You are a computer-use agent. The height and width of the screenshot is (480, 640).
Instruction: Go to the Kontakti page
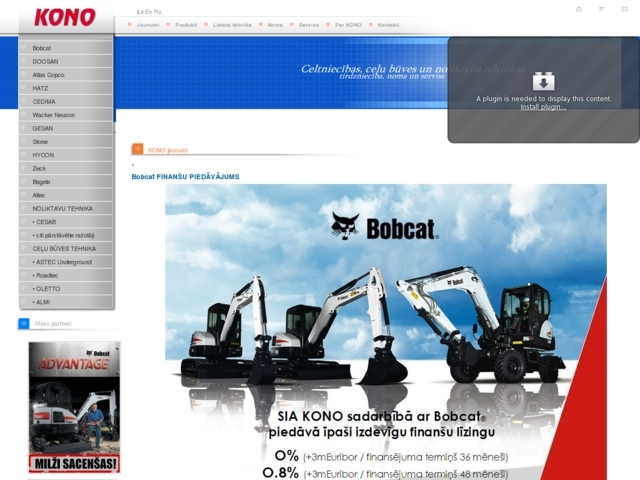388,24
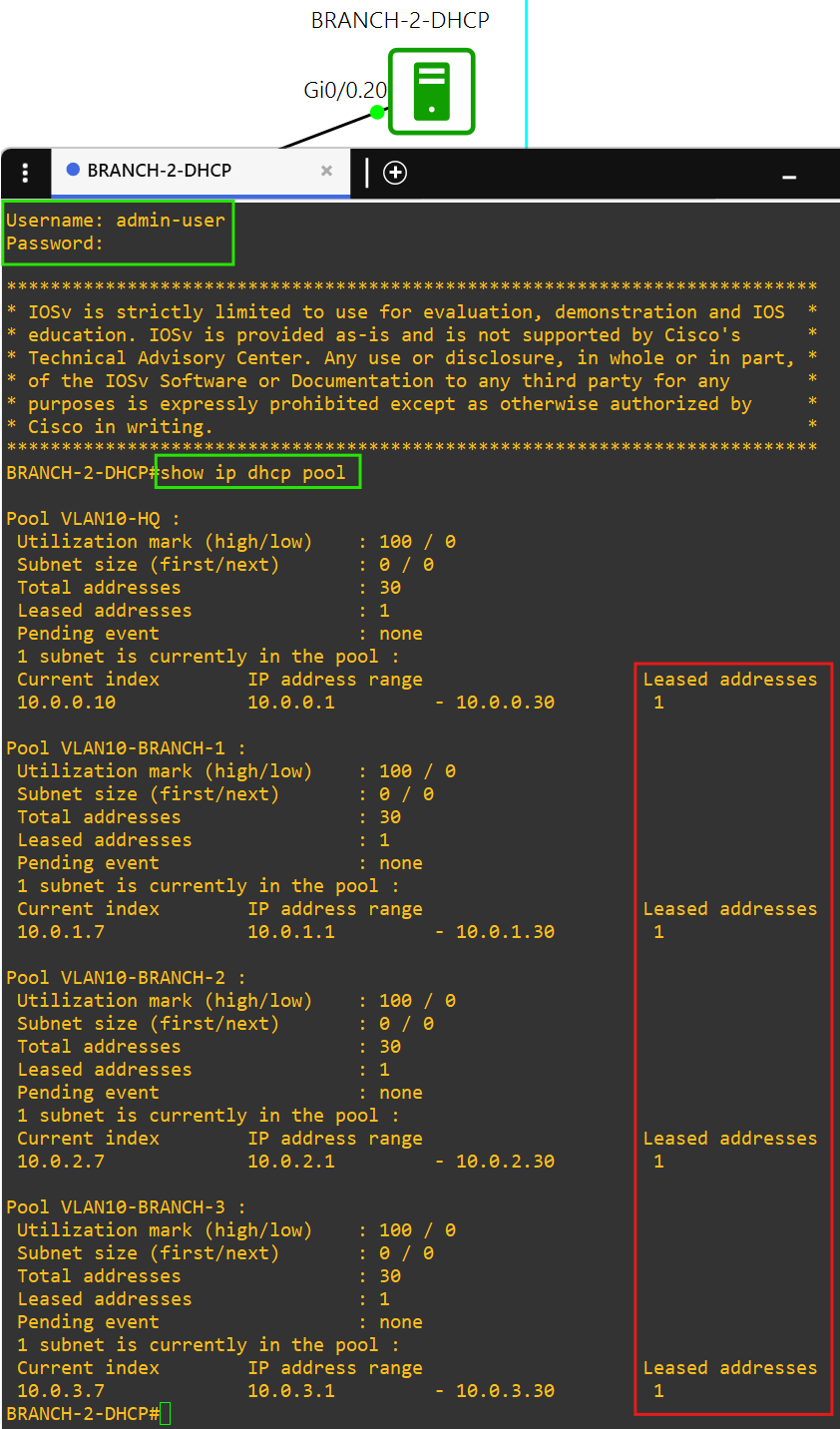
Task: Select the Gi0/0.20 interface label
Action: click(345, 90)
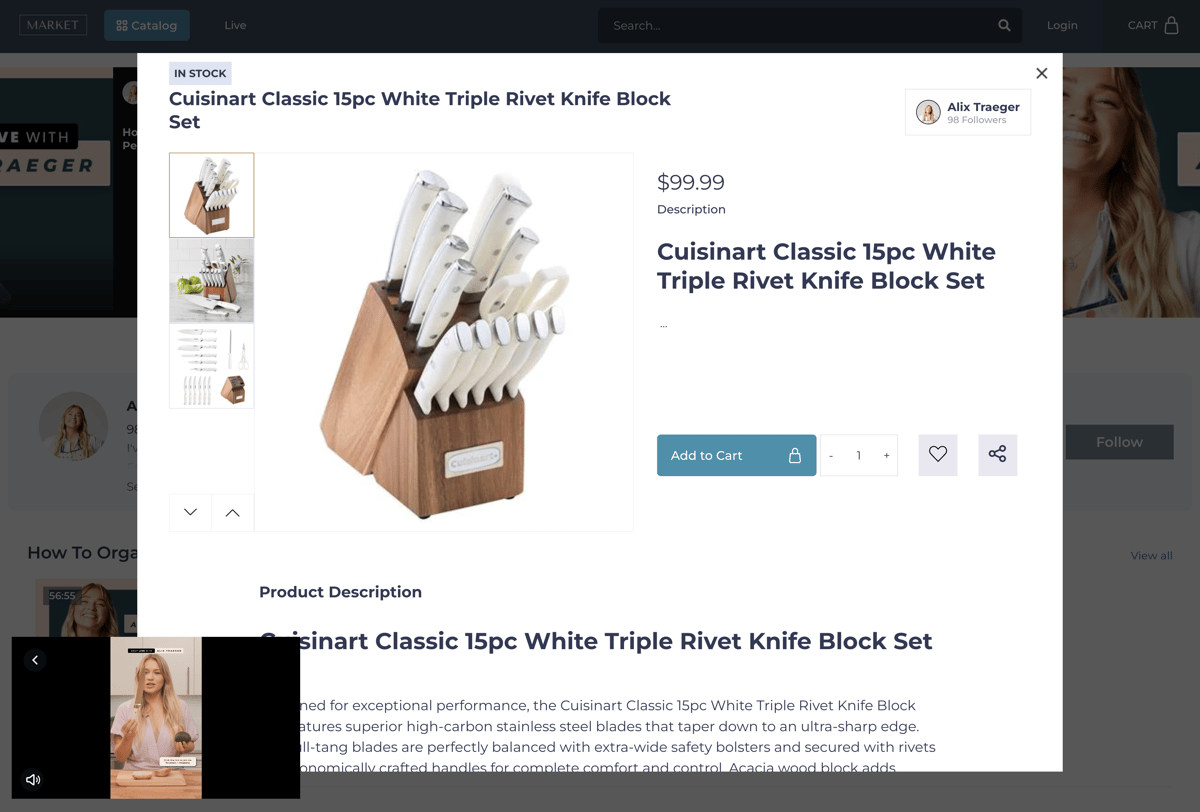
****************
▸ **PROBLEM DETAILS**
Drop the pictures and set down the data above exactly.

▸ **EXERCISE OUTPUT**
You are a computer-use agent. The height and width of the screenshot is (480, 640).
Instruction: Go to the Kontakti page
388,24
Task: Select the Gi0/0.20 interface label
Action: click(345, 90)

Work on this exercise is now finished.